The White-faced Ibis breeds in large, dense colonies. The nest-site is chosen by the female from potential nest-sites offered by the male. It is usually placed in emergent vegetation, or in low tree or shrub above the water, and even on the ground on small islands.
Both mates build the nest, a flat, bulky platform made of bulrushes and other plant stems. There is a depression in the centre of the structure for the eggs. Some nests are less elaborate and are only a pile of reeds.
The nests built in trees over water include a base of sticks and a larger mass of reeds and rushes.

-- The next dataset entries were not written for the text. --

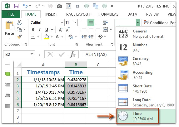Screen dimensions: 179x127
Task: Click the Wrap Text icon
Action: (x=106, y=22)
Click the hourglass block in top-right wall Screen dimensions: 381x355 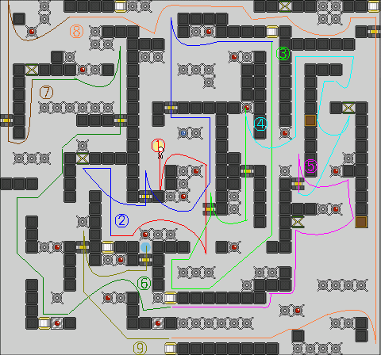[x=285, y=6]
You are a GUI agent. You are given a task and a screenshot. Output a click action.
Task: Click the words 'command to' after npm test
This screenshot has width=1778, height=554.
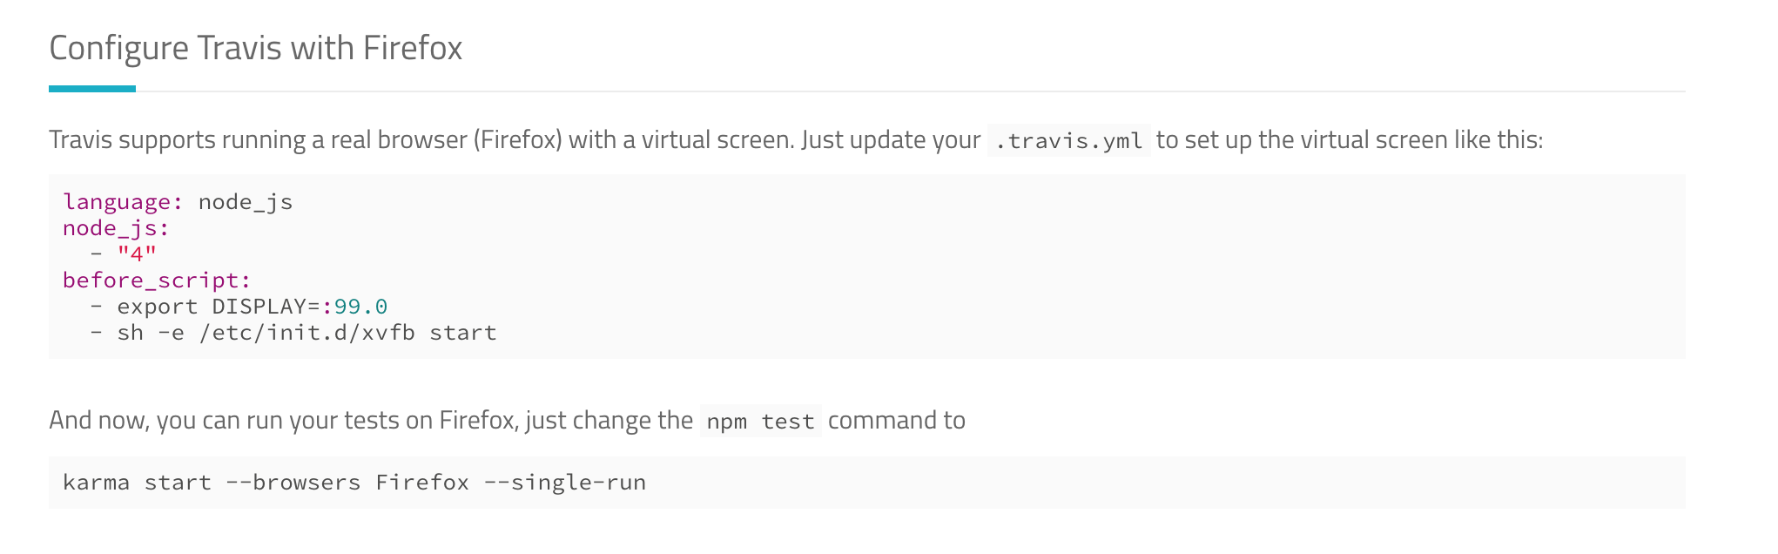pyautogui.click(x=897, y=421)
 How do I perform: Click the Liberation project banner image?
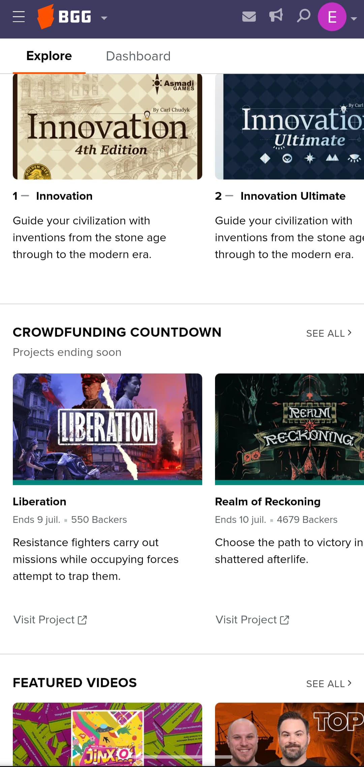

The female lays 3-4, sometimes 2-5 pale blue-green to dark turquoise eggs. They are laid at one or two days interval. Both adults share the incubation during 21-22 days.
The downy chicks are fed by regurgitation by both parents. Three weeks after hatching, the young may move about outside the nest. They fledge after five weeks and become independent after eight weeks. They are usually able to fly at 4-5 weeks.       

Some hybrids between the White-faced Ibis and the Glossy Ibis were reported in Alfalfa County, Oklahoma, in 2002. Both species were breeding in the same area. Up to five hybrids were discovered at this period.
Both Glossy Ibis and White-faced Ibis are known to have produced hybrids in captivity. In the wild, this may be a local phenomenon induced by the relative rarity of Glossy Ibis. An adult of this species in Oklahoma would have had few choices other than a White-faced Ibis for a mate.
More observations and studies are required.

The White-faced Ibis is threatened by habitat destruction and pesticides. Wetlands and marshes for both feeding and nesting are degraded by changes to water systems, pollution and drainage of these wet areas by humans.
The DDT was banned in 1970, and the wetland nesting habitats are now protected. However, disturbance of breeding colonies by humans may cause partial or total desertion during the breeding cycle. Hunting continues in some parts of the range, especially on the wintering grounds in Mexico.
The population is estimated to number 1,200,000 individuals. The overall trend is currently increasing, or stable for some populations. In addition, this species has a very large range in which it is not considered globally threatened.     
The White-faced Ibis is currently evaluated as Least Concern.